# [What you need to do]
Set down exactly, with nothing added, the lines from the one containing "Instruction: Click the blue" through the end of the entries.

# [Data entries]

┌────────

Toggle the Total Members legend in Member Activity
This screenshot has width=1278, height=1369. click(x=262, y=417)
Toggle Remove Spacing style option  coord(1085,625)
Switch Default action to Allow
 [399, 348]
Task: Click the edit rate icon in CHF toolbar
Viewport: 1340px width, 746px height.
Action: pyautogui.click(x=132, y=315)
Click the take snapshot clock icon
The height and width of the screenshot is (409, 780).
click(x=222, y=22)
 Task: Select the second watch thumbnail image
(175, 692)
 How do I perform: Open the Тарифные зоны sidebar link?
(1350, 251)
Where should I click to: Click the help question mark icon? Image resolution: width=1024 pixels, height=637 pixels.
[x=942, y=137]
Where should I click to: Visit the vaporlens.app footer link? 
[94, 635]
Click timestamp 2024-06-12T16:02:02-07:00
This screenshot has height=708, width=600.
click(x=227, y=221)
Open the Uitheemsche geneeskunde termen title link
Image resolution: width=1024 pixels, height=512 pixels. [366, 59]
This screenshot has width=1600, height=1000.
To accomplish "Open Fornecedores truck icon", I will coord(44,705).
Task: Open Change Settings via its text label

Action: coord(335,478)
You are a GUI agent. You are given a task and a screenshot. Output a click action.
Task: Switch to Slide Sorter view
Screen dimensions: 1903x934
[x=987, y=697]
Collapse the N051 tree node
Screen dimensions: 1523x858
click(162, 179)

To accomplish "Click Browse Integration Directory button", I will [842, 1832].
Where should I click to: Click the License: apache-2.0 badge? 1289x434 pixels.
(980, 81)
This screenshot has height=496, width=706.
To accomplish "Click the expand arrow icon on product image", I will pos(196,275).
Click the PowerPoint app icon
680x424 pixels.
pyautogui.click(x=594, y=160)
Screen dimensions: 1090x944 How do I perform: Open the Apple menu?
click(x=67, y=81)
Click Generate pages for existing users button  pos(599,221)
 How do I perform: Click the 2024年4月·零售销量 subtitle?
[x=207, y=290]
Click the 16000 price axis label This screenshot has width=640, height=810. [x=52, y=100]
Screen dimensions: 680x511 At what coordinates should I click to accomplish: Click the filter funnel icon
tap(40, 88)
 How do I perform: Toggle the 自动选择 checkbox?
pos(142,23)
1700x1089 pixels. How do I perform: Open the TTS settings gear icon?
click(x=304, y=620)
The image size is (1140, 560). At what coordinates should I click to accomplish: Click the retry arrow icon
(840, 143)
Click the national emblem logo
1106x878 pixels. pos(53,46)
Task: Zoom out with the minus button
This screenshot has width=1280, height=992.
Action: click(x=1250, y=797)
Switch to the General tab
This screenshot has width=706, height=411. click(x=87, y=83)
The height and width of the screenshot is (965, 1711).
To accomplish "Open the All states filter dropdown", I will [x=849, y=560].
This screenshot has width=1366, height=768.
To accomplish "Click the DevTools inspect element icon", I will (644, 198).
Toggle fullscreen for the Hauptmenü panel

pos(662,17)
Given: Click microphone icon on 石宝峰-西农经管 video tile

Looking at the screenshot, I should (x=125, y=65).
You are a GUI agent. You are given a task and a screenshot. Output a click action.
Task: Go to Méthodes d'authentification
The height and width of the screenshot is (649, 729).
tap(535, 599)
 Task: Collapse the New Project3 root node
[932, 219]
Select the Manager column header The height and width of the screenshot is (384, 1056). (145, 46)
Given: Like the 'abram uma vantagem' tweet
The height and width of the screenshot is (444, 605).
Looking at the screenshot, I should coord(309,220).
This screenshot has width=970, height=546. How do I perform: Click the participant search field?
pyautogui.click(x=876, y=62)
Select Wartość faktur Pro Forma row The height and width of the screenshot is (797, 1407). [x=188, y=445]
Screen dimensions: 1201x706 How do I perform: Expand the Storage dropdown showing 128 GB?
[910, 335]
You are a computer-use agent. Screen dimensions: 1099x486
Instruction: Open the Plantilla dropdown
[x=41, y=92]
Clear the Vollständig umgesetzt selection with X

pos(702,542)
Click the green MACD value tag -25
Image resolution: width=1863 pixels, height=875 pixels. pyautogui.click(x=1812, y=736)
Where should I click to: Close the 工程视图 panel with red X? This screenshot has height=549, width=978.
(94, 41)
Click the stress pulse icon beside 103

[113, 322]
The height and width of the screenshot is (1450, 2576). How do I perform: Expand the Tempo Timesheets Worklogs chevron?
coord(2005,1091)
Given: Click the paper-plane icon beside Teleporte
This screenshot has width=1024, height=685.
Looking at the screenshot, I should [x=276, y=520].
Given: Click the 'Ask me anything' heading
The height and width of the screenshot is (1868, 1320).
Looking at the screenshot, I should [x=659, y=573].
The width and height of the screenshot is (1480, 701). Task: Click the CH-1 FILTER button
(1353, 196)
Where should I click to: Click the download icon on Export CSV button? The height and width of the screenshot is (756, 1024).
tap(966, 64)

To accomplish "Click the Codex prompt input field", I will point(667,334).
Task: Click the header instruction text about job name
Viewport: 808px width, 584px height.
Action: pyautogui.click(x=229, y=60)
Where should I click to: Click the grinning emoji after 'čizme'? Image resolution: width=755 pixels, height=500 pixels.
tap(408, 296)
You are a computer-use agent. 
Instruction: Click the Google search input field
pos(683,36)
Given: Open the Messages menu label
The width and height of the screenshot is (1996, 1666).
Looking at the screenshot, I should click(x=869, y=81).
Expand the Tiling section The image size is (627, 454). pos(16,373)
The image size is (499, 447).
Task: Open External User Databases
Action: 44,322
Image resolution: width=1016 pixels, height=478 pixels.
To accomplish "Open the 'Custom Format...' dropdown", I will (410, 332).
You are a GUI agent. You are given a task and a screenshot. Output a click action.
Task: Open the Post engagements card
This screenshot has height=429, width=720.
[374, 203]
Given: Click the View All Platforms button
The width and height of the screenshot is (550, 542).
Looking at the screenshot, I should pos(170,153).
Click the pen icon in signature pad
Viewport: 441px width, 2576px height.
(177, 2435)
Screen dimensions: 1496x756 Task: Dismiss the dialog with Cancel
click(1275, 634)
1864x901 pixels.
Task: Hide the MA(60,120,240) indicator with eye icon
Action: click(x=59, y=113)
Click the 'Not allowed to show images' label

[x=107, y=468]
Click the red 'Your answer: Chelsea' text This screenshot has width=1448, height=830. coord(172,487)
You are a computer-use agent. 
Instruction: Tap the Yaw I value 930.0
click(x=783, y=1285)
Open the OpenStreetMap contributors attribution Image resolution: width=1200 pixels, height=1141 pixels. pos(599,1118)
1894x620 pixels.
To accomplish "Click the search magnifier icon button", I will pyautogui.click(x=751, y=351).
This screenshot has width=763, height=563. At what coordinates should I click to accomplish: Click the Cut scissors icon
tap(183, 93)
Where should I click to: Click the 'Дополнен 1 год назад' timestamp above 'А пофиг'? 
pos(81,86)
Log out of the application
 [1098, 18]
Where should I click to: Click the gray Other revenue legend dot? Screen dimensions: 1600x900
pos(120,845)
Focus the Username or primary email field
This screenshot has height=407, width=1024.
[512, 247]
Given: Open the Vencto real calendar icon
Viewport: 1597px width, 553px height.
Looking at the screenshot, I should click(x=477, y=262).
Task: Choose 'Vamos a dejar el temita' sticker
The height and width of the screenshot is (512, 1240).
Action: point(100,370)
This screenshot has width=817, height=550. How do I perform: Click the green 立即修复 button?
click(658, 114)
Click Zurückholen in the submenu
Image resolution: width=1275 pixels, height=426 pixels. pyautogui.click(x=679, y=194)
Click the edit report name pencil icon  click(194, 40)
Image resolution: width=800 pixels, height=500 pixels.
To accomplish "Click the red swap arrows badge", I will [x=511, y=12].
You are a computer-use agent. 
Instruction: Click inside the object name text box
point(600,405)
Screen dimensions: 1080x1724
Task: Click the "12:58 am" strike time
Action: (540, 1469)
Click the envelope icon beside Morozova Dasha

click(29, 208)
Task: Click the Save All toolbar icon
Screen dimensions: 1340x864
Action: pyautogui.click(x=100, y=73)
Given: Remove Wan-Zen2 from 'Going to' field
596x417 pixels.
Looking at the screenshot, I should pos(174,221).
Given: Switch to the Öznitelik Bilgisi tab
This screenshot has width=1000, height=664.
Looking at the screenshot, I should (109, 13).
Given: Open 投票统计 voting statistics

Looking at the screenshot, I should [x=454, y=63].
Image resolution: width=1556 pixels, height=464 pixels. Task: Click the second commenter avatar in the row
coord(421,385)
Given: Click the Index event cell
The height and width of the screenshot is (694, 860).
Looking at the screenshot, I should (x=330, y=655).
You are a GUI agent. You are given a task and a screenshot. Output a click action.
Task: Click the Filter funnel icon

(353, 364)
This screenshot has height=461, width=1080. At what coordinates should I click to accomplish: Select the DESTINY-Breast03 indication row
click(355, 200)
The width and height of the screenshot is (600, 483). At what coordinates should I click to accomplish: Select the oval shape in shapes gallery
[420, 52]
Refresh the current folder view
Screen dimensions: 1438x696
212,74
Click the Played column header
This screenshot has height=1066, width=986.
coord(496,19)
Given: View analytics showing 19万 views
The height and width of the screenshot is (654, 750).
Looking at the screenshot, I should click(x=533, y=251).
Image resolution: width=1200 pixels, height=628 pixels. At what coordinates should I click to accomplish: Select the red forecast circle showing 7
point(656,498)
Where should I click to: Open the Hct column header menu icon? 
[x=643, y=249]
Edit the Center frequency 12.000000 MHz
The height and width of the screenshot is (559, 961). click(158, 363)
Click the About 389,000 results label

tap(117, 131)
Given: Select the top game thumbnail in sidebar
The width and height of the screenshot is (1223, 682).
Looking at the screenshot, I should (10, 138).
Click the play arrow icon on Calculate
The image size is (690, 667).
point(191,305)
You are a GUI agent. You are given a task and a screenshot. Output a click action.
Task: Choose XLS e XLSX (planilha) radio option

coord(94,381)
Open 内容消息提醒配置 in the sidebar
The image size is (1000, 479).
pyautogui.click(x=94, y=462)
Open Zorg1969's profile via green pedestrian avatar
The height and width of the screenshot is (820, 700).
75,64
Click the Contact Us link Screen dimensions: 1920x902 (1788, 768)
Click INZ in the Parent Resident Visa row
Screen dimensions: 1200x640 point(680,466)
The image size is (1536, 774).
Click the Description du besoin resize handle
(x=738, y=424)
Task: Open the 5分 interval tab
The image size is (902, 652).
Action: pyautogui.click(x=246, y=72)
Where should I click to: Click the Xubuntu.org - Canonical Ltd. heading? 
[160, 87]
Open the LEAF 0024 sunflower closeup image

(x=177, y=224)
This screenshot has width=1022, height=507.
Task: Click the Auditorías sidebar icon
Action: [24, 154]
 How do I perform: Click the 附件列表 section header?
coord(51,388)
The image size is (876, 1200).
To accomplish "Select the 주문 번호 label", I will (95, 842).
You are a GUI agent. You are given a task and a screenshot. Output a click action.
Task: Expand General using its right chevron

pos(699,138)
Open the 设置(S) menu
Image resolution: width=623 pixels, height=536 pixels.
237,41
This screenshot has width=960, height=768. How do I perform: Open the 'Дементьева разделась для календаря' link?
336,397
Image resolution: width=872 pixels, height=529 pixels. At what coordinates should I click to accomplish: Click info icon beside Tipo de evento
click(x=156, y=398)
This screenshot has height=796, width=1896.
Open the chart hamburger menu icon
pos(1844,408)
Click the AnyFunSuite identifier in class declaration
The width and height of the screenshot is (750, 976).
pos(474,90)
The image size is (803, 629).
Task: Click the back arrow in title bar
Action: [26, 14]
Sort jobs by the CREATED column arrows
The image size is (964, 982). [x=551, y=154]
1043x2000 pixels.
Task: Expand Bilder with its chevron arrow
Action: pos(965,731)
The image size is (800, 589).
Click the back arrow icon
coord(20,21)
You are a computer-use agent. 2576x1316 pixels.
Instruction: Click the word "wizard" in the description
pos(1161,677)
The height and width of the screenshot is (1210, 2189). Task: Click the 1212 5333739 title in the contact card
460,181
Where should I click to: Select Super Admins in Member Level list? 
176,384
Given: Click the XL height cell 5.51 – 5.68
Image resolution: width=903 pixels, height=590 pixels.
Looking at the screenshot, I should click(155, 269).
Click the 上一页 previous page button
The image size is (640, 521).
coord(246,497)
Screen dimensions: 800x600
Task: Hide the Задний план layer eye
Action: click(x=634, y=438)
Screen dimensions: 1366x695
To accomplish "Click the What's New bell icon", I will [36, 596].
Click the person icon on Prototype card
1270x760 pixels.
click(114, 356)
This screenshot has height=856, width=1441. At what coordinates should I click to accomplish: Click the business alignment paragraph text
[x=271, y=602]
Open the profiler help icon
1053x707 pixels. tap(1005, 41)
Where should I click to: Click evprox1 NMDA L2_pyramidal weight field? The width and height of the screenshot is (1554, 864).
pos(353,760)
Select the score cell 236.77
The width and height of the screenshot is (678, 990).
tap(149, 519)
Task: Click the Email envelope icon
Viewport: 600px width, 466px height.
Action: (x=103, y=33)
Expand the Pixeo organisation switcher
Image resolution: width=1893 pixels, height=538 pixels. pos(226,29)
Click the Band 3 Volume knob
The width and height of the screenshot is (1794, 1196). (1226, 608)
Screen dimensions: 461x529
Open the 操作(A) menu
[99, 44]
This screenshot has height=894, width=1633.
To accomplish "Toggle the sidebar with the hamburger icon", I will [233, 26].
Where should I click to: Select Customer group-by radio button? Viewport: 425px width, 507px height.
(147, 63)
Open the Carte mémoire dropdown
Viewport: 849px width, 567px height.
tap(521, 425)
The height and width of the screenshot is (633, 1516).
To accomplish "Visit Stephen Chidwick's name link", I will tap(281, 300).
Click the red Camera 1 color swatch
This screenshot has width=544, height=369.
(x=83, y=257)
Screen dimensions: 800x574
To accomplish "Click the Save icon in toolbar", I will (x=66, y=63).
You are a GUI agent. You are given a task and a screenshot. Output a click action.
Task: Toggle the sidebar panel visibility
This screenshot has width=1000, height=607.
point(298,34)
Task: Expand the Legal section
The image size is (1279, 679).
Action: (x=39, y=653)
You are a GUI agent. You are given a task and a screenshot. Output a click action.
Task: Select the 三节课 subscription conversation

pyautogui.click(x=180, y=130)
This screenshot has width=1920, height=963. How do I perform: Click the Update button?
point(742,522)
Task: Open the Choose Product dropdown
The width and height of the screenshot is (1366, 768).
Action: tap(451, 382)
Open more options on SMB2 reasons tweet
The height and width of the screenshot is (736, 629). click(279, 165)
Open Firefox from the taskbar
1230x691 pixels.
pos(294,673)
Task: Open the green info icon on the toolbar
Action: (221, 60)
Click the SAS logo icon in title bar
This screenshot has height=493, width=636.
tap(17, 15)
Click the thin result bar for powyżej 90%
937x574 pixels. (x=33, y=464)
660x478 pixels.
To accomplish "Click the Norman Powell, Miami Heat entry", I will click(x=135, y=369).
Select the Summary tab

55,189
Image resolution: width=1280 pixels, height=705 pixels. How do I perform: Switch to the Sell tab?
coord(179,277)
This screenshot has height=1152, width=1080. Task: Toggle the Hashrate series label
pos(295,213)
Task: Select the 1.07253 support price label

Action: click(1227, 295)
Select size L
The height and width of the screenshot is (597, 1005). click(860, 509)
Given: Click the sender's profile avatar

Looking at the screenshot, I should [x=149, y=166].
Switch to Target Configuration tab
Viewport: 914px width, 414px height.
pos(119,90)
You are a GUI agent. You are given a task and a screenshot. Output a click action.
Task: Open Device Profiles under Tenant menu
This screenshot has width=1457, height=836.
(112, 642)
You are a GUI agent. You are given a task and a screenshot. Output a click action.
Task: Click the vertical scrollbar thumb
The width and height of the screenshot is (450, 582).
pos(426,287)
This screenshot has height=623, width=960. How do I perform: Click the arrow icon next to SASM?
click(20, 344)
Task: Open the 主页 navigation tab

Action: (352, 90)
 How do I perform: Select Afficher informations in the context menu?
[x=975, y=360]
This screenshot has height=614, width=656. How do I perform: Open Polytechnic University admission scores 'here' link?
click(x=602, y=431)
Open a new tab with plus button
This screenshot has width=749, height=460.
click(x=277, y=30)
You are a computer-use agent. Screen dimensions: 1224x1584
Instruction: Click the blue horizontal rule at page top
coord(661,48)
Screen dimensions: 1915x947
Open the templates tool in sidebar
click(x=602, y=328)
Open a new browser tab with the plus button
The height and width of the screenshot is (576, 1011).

└────────

# [Exercise answer]
Instruction: Click the blue horizontal rule at page top
coord(661,48)
Screen dimensions: 1915x947
Open the templates tool in sidebar
click(x=602, y=328)
Open a new browser tab with the plus button
The height and width of the screenshot is (576, 1011).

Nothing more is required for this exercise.